Natomiast Polski Instytut Ekonomiczny (PIE) podkreśla, że spadek inflacji PPI "to efekt m.in. wyhamowania cen energii". Od sierpnia spadły ceny ropy i gazu na rynkach światowych oraz hurtowe ceny prądu w Polsce. "Pomimo to ceny surowców są istotnie wyższe niż rok temu. Spadek PPI pomoże ograniczyć inflację" - dodano.
Natomiast analitycy Pekao zaznaczają, że jest to "silny trend dezinflacyjny". Dezinflacja to sytuacja, gdy spada tempo wzrostu cen.

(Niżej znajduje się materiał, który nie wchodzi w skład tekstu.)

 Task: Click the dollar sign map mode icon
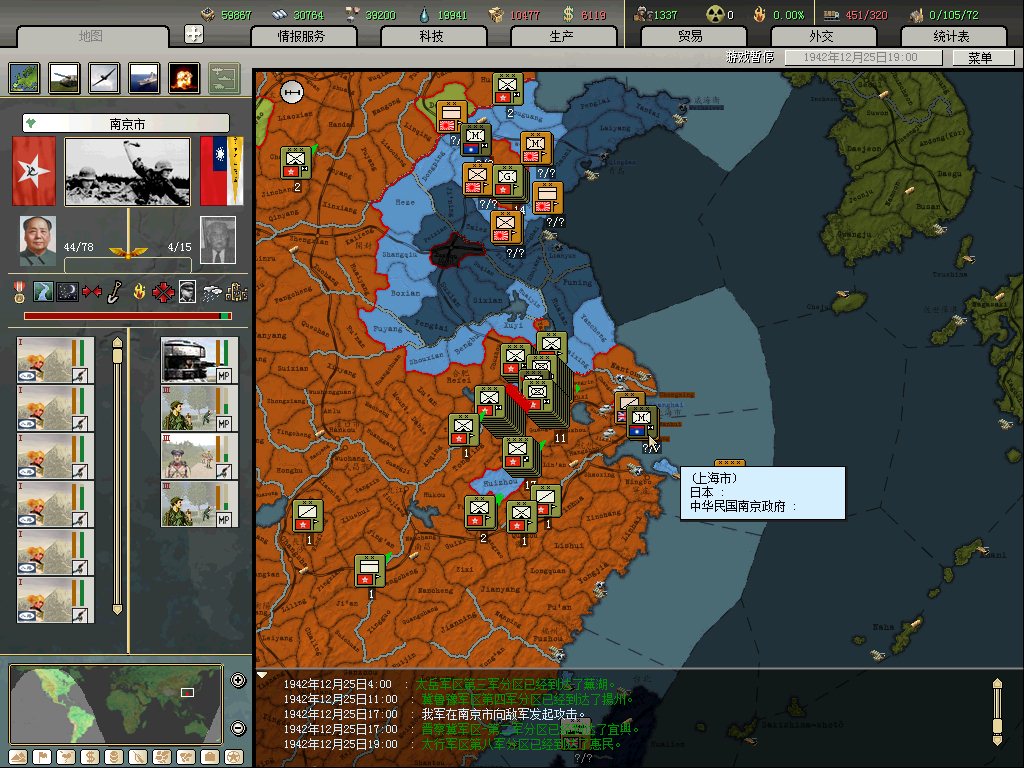(90, 756)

Dalej mamy ich wzrost, ale już nie tak dynamiczny, jak do tej pory.
"Pomogła bardzo wysoka baza odniesienia, ale także spadki cen surowców oraz paliw. Inflacja bazowa PPI także w trendzie spadkowym. Pierwszy spadek cen m/m (-0,5%) od sierpnia 2020 r." - podsumowano na TT Analizy Pekao.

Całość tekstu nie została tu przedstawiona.